It is surprising (well maybe not) to see people using words like, cruel and inhumane to describe a naturally occurring event. Ecosystems are like chemical reactions in that they develop a balance and direction all of their own and as you change part of it, you change every other part. 

Well by now, it may all be over, certainly a harsh situation, but a natural situation and its good see everyone’s ideas and opinions on these conundrums.


----------



## JasonL (Aug 21, 2008)

There putting it down????? I just filled the van with F26 and was about to head on over...... bugger..anyone need 500kg of baby formula?


----------



## Sdaji (Aug 21, 2008)

spongebob said:


> I would argue that the global negative publicity would be far costlier to the conservation movement. This is a golden opportunity to tap into the feel good factor. Set up a whale wet nurse fund and milk the sentimental $ for all it's worth.
> 
> Then if it dies follow codered's train of thought and sell it to the Japanese as "fresh as" for scientific research and offset this individual against their quota.
> 
> ...



If it dies, the Japanese aren't going to buy it.

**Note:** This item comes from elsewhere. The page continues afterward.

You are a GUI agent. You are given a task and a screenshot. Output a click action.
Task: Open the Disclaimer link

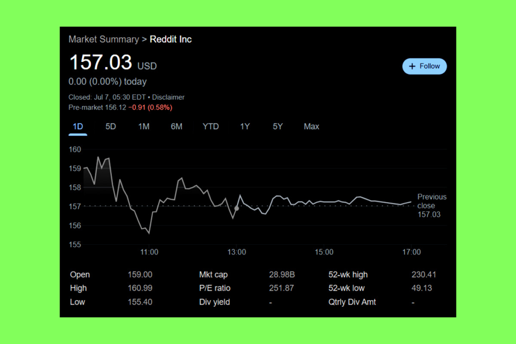click(168, 97)
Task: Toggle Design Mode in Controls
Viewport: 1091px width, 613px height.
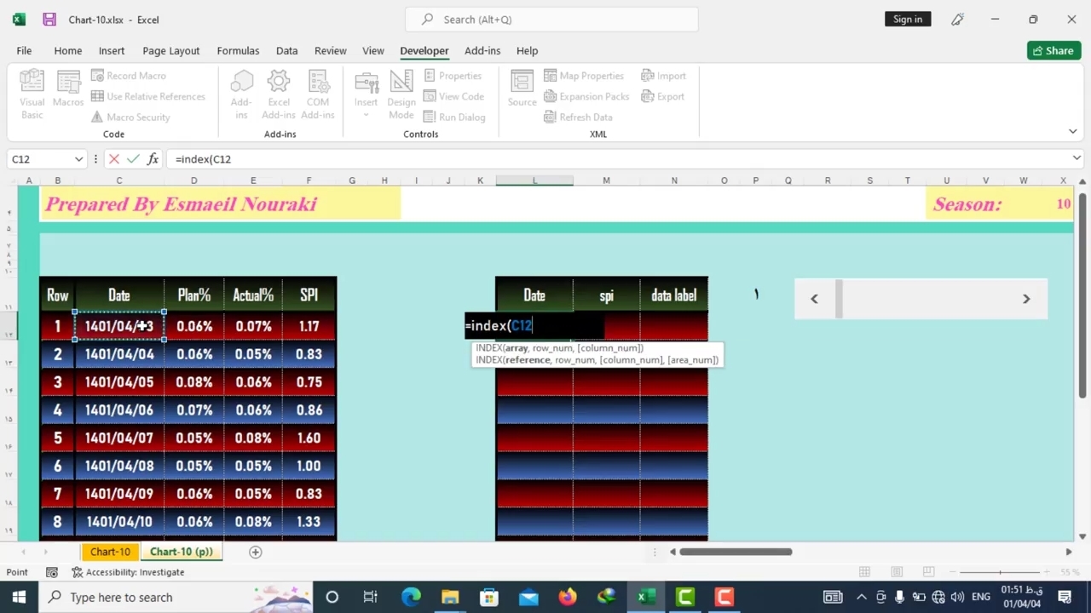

Why would they buy one when they can harpoon one? If it dies of ill health it's not going to be good to eat and we all know they aren't actually doing any research (quite amusingly, they've so far produced all of zero scientific papers from all these decades of research - someone correct me if I'm wrong, please). Even if they did buy it for ten times what it is worth in meat (which they sure as heck wouldn't), the cost of building an enclosure for it would be far, far more.

Does anyone remember the movie "Free Willy"? A massive real life zillion dollar campaign was made to save the whale from that movie, and that involved building it a net type enclosure as some people here have suggested. Someone might want to google what that one cost, then take inflation into account. I think you'll find $2,000,000 would buy you the hinge for the cage door if you were lucky.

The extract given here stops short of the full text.